'1408' is standard horror, but effective

The film "1408," based on the Stephen King short story of the same name, is a container movie, meaning the bulk of the narrative is contained, so to speak, in one location.

It's a classic template, often used by Hollywood screenwriters when scripting thrillers such as "Panic Room" with Jodie Foster &

mom and daughter, trapped in a safe room (a castle keep of sorts), in a three-story brownstone in New York City, watching home invaders on closed circuit television as they try and break into the keep.

Of course, there is the malevolent house where the protagonists become unwitting victims of paranormal events: the decaying Victorian mansion that is inhabited by dark spirits (e.g., a family was killed inexplicably on the premises early in the last century), or the house/hotel/hotel room which itself possesses an evil energy that begins to transform the people who move in. How often have we seen the happy family (two kids, optimistic parents) pull up in front of an abandoned, three-story house, eager to begin restoring it. Or, in the superb film "The Shining" agree to be the winter caretakers of a very creepy hotel. Look for the moment when one of the family members looks up at the small attic window and sees, ever so briefly, a pasty-white face staring back.
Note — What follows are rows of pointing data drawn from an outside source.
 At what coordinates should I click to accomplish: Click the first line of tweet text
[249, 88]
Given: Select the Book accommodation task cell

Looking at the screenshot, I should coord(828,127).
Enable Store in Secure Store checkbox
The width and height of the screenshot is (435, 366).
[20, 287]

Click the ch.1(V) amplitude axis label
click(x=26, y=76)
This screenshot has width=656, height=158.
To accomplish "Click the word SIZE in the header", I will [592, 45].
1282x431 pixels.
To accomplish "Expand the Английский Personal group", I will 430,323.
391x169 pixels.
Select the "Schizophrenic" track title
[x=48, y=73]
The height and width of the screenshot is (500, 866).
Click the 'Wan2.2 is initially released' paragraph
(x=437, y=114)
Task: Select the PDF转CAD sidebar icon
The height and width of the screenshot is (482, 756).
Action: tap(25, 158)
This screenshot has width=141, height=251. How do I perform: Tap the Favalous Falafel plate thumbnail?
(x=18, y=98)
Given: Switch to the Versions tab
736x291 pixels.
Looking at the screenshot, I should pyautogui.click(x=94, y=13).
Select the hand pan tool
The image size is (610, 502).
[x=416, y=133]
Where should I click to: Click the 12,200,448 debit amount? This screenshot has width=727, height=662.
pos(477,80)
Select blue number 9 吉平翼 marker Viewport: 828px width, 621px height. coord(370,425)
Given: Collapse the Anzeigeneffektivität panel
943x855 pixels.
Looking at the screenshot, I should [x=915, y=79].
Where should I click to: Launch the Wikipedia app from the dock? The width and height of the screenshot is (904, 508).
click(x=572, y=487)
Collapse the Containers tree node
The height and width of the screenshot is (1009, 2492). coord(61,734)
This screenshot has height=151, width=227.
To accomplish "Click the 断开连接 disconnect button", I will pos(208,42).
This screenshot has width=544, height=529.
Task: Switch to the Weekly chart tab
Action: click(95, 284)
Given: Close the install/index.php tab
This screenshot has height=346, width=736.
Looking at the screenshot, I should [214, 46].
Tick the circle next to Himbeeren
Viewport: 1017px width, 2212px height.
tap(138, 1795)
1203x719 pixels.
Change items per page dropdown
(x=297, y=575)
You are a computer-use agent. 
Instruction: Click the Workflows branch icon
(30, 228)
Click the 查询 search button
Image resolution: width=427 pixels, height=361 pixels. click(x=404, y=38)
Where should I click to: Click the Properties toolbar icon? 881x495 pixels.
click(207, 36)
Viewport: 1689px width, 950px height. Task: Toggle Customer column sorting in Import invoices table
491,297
It's standard horror, but also very effective, predicated on the assumption that being unable to escape a confined space taps into latent fears which we all possess.

One of the most effective uses of moviegoers' latent claustrophobia and their belief (however grudging) in the paranormal, are films that take the audience deep into unexplored caves. This is not National Geographic, hence it soon becomes obvious that the spelunkers are not alone and there is no easy way out. The most recent example of a solid cave-container film is "Descent." Six women, experienced, athletic, loaded with sophisticated climbing gear, head down into a cavernous hole about which little is known. Predictably, they lose their way and they lose control. There is something or someone else in the cave with them and we know it's not going to end well.

Other choices for containers are basements, airplane cabins at 30,000 feet, enormous attics, and rooms designed to hold a victim.

Taking the genre to its extreme is the scenario wherein a person is buried alive and the game clock is ticking. Air is in increasingly short supply, the box is covered with six feet of dirt, and that one small light (cigarette lighter, flashlight), used to ward off the terrifying darkness, begins to fail. The tension can be all but unbearable.

In the case of "1408," Mike Enslin (John Cusack), a writer of books and a successful debunker of haunted bed and breakfasts, has come to stay in room 1408, located on the fourteenth floor of the Dolphin Hotel in New York City.

When Enslin arrives to check in, he is severely warned off by the hotel manager (Samuel L. Jackson). He is told that more than 50 people have either committed suicide in the room or jumped out of the window; the room has been closed to patrons for years. Nevertheless, he insists he wants to spend just one night in the room &

time enough to prove that the stories are pure fabrication.

Enslin prevails, is given a key, and smugly enters the room, inspects the layout, and finds all benign. Before long, however, enough creepy things begin to happen that he concludes that the room is more than plaster, furniture and fixtures. When he grabs his bag and tries to exit, he can't. The door is locked and the door knob comes off in his hand. He's trapped. And so begins the longest night of his life.

Of course, you have to suspend your disbelief when watching such films, and "1408" is no different. The effectiveness of the movie depends on how much jeopardy we believe Enslin is in, and do we care. Regrettably, for all of its special effects, and some top drawer acting by Cusack, the film never feels as if the stakes are very high. Naturally, Enslin is put through the horror spin cycle and pummeled in countless ways. But none of it ever seems truly scary, and the reason could be that the source of evil is not a person or thing, but a room. A room, to be sure, that torments Enslin psychologically and physically while holding him captive. But 1408, the room, fails to muster the high creep factor which would have resulted had there been someone else in the room with him. Think of "Descent" without the beings hidden in the dark cul-de-sacs that threaten the climbers. You'd have, in essence, a cave with attitude; it wouldn't work.

For fans of the genre, "1408" will be a must see. For those who enjoy a solid movie that terrifies, raising goosebumps and hair, this film will likely disappoint.